Master Data Management

Laura Mather (US) - What the New FFIEC Guidelines Mean for Data Breach Trends

On June 28, 2011, the Federal Financial Institutions Examination Council (FFIEC) issued guidance for the banking industry to better address today's growing online security pandemic. The message is clear: cyber security must be prioritized. Unfortunately, redundant government policies are costing bay area businesses millions of dollars in compliance and fines, with no guarantee of enhanced protection. As noted by the Bay Area Cyber Security Council, "state standards vary, are inconsistent, and require significant resources to monitor and that businesses need a voice at the table during policy discussions."

Today's web-based attacks are incredibly sophisticated, and some of the recent methods that online criminals have used to penetrate various types of websites include: sensitive information scraping, probing of customer lists on intranets, submission of fraudulent tax returns, architecture probing and more. With the federal government finally behind consumers, "now is the time for the business community to help educate legislators and establish policies that protect the competitive vitality of American companies and the interests of consumers." Organizations must be better equipped to respond to these types of threats in real-time, and identifying normal vs. abnormal online traffic has become a critical approach to stifling zero day web-borne attacks.
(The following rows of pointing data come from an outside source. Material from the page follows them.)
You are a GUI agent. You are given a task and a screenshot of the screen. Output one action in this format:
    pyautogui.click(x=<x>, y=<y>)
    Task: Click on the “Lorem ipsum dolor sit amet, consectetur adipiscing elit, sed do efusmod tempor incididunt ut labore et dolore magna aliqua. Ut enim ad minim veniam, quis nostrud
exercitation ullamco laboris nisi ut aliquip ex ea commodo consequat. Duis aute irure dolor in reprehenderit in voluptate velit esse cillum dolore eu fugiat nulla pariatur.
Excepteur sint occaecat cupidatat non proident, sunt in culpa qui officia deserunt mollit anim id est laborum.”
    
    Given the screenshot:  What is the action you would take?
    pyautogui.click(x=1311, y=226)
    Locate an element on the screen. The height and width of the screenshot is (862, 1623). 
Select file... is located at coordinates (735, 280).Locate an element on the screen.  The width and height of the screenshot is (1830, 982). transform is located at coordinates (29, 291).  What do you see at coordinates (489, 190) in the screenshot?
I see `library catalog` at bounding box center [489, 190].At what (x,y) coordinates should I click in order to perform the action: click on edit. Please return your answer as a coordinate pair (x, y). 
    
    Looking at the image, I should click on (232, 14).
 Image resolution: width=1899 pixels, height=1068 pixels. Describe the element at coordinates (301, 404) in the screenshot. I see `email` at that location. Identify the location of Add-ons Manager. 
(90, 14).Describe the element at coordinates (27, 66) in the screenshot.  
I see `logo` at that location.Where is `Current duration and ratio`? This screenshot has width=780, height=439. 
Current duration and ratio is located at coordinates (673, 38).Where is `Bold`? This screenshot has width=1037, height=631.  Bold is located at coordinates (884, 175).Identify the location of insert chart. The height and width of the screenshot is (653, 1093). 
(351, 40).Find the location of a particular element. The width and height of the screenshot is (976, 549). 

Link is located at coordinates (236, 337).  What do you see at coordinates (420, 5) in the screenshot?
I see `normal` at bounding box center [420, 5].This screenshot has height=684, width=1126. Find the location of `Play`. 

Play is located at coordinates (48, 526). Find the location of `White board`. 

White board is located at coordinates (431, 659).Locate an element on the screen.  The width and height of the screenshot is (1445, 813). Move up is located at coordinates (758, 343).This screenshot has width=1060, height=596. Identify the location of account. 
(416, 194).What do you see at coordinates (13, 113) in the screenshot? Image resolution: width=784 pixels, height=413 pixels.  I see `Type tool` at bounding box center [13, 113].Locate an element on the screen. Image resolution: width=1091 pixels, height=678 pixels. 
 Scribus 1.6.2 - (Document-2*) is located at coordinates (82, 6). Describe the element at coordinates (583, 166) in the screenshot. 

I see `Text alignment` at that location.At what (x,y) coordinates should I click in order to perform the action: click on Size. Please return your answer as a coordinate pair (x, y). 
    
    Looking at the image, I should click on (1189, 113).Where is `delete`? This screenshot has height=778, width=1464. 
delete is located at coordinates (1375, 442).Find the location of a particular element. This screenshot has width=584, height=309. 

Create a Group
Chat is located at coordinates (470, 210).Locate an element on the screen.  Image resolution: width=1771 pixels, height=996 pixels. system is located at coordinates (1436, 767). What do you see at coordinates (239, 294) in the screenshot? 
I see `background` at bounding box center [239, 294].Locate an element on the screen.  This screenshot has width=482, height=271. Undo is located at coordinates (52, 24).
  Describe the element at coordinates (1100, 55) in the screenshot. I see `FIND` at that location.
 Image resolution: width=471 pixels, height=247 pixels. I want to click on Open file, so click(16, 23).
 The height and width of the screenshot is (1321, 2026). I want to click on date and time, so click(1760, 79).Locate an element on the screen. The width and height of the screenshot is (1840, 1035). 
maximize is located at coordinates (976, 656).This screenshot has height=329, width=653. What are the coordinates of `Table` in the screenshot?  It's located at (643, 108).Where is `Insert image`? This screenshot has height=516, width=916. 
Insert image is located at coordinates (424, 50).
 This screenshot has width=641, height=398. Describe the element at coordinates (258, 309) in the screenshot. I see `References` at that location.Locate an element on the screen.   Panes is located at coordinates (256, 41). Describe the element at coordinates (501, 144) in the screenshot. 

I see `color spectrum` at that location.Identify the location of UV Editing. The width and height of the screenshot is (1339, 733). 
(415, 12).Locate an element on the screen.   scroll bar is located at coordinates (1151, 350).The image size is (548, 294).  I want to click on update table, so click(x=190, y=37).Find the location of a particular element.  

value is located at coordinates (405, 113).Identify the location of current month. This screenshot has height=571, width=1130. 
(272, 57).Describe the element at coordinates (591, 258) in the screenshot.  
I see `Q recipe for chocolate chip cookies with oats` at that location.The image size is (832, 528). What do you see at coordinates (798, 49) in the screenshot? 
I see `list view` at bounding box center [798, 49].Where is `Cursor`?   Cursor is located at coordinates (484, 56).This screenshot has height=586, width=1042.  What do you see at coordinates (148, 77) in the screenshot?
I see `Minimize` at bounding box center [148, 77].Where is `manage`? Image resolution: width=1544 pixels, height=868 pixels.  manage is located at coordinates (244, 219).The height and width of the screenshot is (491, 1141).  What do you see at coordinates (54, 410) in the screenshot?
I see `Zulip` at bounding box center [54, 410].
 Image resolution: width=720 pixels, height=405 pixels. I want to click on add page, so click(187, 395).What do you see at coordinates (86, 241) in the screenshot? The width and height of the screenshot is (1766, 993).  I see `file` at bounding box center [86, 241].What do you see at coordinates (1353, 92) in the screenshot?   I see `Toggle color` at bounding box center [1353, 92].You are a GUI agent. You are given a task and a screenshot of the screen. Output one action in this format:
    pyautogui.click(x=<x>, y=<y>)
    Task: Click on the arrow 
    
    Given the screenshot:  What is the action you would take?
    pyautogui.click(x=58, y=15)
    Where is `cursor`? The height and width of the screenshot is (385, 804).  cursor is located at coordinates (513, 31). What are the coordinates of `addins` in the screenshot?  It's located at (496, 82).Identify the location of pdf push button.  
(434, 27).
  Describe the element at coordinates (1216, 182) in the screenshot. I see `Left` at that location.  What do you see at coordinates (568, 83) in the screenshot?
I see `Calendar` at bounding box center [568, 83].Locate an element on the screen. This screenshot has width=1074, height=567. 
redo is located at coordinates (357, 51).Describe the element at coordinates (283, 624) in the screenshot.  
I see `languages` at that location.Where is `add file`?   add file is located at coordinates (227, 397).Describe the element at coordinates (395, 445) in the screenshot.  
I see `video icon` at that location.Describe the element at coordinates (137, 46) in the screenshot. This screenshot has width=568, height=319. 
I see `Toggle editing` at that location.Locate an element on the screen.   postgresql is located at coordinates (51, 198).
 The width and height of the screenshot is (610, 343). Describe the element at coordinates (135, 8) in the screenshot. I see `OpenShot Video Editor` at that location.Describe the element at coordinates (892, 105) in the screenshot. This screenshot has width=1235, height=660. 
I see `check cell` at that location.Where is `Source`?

The new FFIEC guidance has specifically noted that transaction monitoring and anomaly detection is necessary and actually "could have assisted in preventing many fraudulent money transfers as they were clearly out of the ordinary when compared with the customer's established patterns of behavior." United States businesses and financial institutions in 2010 saw a surge in data loss as a result of breaches (Verizon Data Breach Investigation Report 2011), and the trend of high-profile breaches has continued to increase in 2011. The hope is that these new guidelines will be a step in the right direction for further protecting organizations against the growing threat of online crime.

However, as U.S.-based financial institutions further safeguard their infrastructure, cybercriminals are likely to look elsewhere for unprotected systems and applications. E-Commerce is a greenfield, and mobile platforms also raise concerns among security experts. Gartner analyst Avivah Litan also noted recently that the recent rise in malware and man-in-the-browser, man-in-the-middle and man-in-the-mobile attacks are particularly alarming. If mandates are not created to put additional resources behind securing web-based platforms, we will continue to see a rise in cyber attacks across all industries in the U.S. and across new platforms and applications. The release of new FFIEC guidelines for the financial industry is a great start, though e-commerce needs to take a similar approach and specific standards and policies should be established surrounding mobile computing.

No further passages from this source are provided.